FE FundInfo has acquired cashflow planning provider CashCalc.
CashCalc will continue to be offered as a stand-alone product, though FE FundInfo said it will invest significantly in the integration of the provider’s platform and back-office services.
Founded by advisers in Newport in 2014, CashCalc has quickly established itself as one of the main planning and forecast tools for IFAs in the UK.
In October 2020, CashCalc had a 45 per cent marketshare among advisers using cashflow modelling tools, according to data from Nextwealth.
FE FundInfo was formed from the merger of FE, FundInfo and F2C in 2017, and provides investment research and portfolio services to IFAs, including FE Analytics.
Ray Adams, director and founder of CashCalc, said: “Cashflow planning is a key component of an adviser’s process and, perhaps even more so during the course of the pandemic, it became an essential service for many advice businesses, as they sought to help their clients throughout the market volatility by providing digital services and sound financial planning advice.
“By aligning our services with FE FundInfo’s own market-leading investment tools, such as FE Analytics, we will be able to support our clients by offering a more complete journey and a seamless process.”

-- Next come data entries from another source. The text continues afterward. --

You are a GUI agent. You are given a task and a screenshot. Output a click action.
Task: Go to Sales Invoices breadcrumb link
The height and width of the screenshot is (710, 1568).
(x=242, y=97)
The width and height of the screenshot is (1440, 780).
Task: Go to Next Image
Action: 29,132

Hamish Purdey, chief executive at FE FundInfo, added: “We have been extremely impressed with CashCalc’s client-centric approach that matches our own, and its value to the industry at large.
"Integrating CashCalc’s market-leading services with our own award-winning tools marks a natural product extension and will lead to better advice outcomes for advisers and their clients.”
Ian McKenna, founder and director of the Finance Technology Research Centre, also welcomed the news.
He said: “The fit between these two organisations is excellent. FE Fundinfo are a hugely respected research supplier to advisers, institutions and via their Trustnet service consumers.
“Cashcalc has built an excellent reputation for building easy to use software and continually adding new features.”